▸ **Selected text**:
****************
2013/12/8 Chris Burroughs <chris.burrou...@gmail.com>:
> On 12/07/2013 03:22 PM, Devon H. O'Dell wrote:
>>
>> We were polling every 10 seconds, and it was taking over 2 minutes to
>> finish parsing the XML (which includes writing the RRDs). With my
>> changes, the 10 second poll is feasible.
>>
>
> Parse, or fetch & parse?  We have a simple python script we use to generate
> meta metrics about gmetad (total hosts, metrics, clusters, etc).  It can
> parse and do that counting on a 170 MiB file in about 15 seconds.  2 minutes
> would seem to indicate something very wrong with how gmetad's C code is
> handling xml, or you have GBs of xml ;-)

The actual XML parsing does not take that long. But more on that in a sec.

>>>> Initially, I spent a large amount of time using the `perf` utility to
>>>> attempt to
>>>> find the bottleneck in the interactive `gmetad` service. I found that
>>>> the hash
>>>> table implementation in `gmetad` leaves a lot to be desired: apart from
>>>> very
>>>> poor behavior in the face of concurrency, it also is the wrong
>>>> datastructure to
>>>> use for this purpose. Unfortunately, fixing this would require rewriting
>>>> large
>>>> swaths of Ganglia, so this was punted. Instead, Vlad suggested we simply
>>>> reduce
>>>> the number of summarized metrics by explicitly stating which metrics are
>>>> summarized.
>>>
>>>
>>> I strongly suspect a lot of blame should fall on the hash table.  I
>>> think it's likely the cause of the hangs we have observed in
>>> https://github.com/ganglia/monitor-core/issues/47 and Daniel Pocock has
>>> seen problems with it as far back as 2009.
>>
>>
>> Most of the user CPU time is indeed spent in the hash table, but most
>> of the CPU time in general ends up being spent writing RRDs. This is
>> due to filesystem locking in the kernel generated by the stat(2) calls
>> every time we want to write an RRD, as well as the poor performance of
>> straight librrd. (But I'll get to that in a minute in the rrdcached
>> section.)
****************
Word and item position data

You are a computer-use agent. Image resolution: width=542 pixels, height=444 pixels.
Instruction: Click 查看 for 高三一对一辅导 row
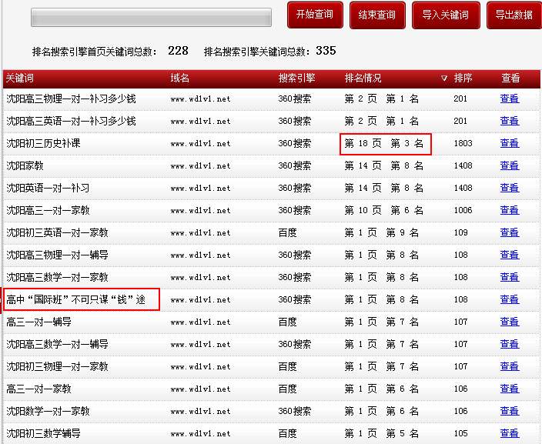(x=509, y=322)
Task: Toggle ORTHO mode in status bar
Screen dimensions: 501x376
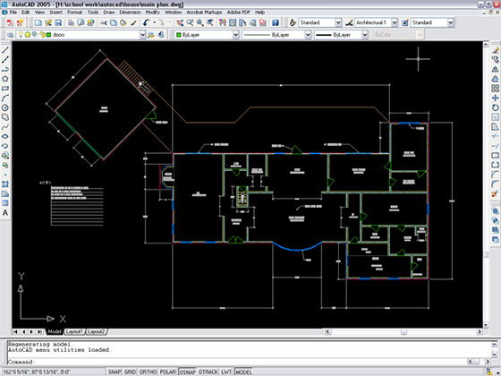Action: 148,372
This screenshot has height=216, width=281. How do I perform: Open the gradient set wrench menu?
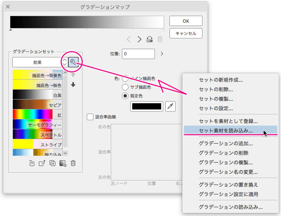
****************
▸ **Tasks to perform**:
a - In the email, what size of file can the simple python script parse and count in about 15 seconds?
b - Please rewrite the email from "2013/12/8 Chris Burroughs" up to and including "poll is feasible.", putting "querying" in place of "polling".
Rely on the email alone for what comes next.

▸ **Responses by task**:
a - A 170 MiB file.

b -
2013/12/8 Chris Burroughs <chris.burrou...@gmail.com>:
> On 12/07/2013 03:22 PM, Devon H. O'Dell wrote:
>>
>> We were querying every 10 seconds, and it was taking over 2 minutes to
>> finish parsing the XML (which includes writing the RRDs). With my
>> changes, the 10 second poll is feasible.